Soraya menganga tak percaya. Dia hanya tidak ingin malu? Bukan karena untuk anaknya? Luar biasa sekali?!

"Anda ini terlalu egois untuk menjadi seorang ibu. Sangat tidak layak, ccihh!" Soraya berdecih tepat dihadapan wanita itu.

Karena ia sudah muak dan jijik, Soraya segera menjauh, meninggalkan seorang ibu yang sangat egois itu.
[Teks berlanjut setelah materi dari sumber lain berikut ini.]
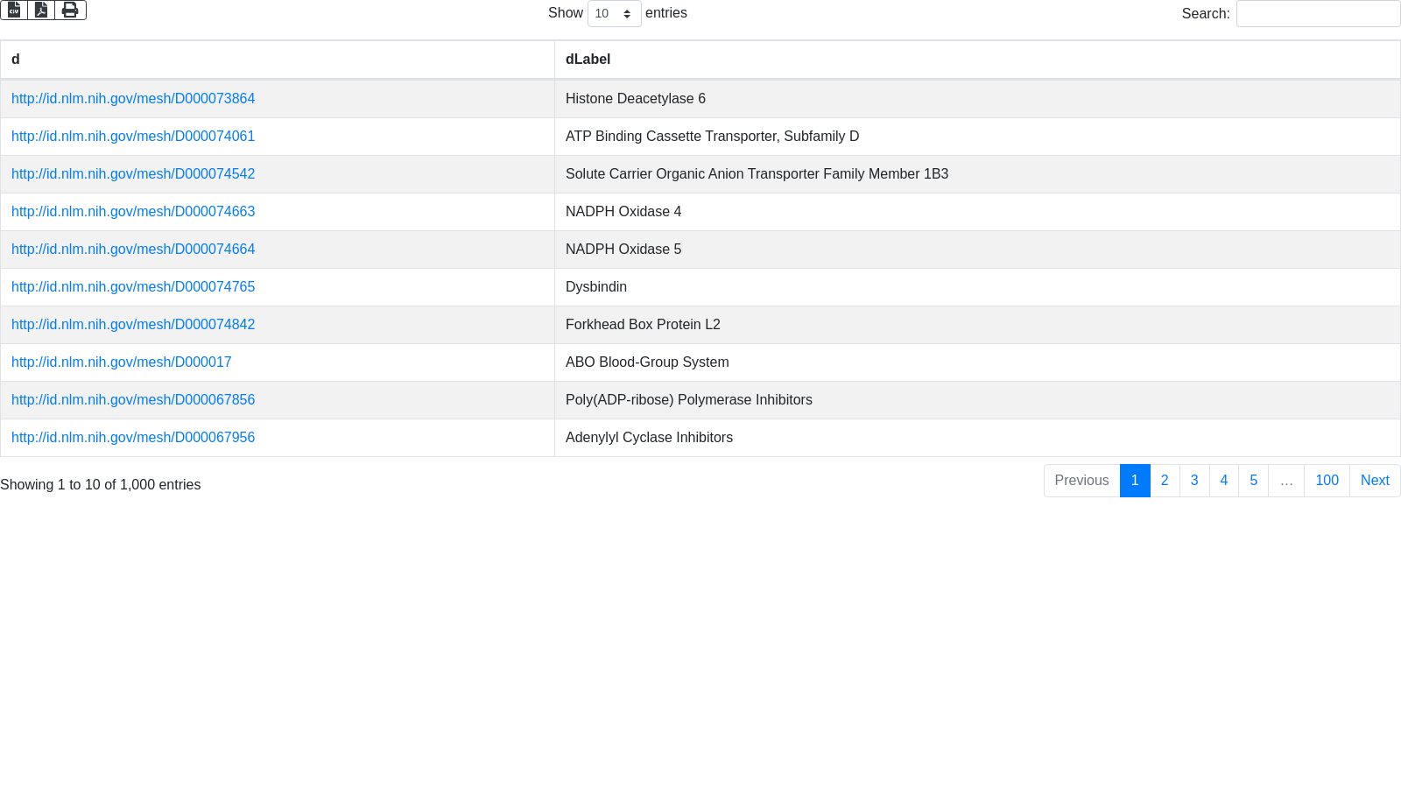Export the table as CSV
The image size is (1401, 788).
14,10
Namun, langkahnya terhenti, tatkala nenek lampir itu menyampaikan pendapat bodohnya.

"Kalau sampai berita ini tersebar, kamu pikir, Tasha masih tetap diterima di sekolahnya? Pasti bakalan banyak yang ngejek dia. Nggak ada yang mau terima dia dengan keadaan kayak gitu."

Soraya berdecih lagi, namun lebih sinis. Ia memandang mengejek ke arah orangtua itu.

"Tasha bakal tetep sekolah, dia 'kan korban, nggak salah sama sekali. Kalo ada yang katanya nggak akan terima Tasha dengan keadaan seperti itu, kayaknya iya sih. Ibunya aja nggak mau nerima anaknya kayak gitu, ngurusin aja ogah, apalagi orang lain. Ngaca dulu deh Buk!"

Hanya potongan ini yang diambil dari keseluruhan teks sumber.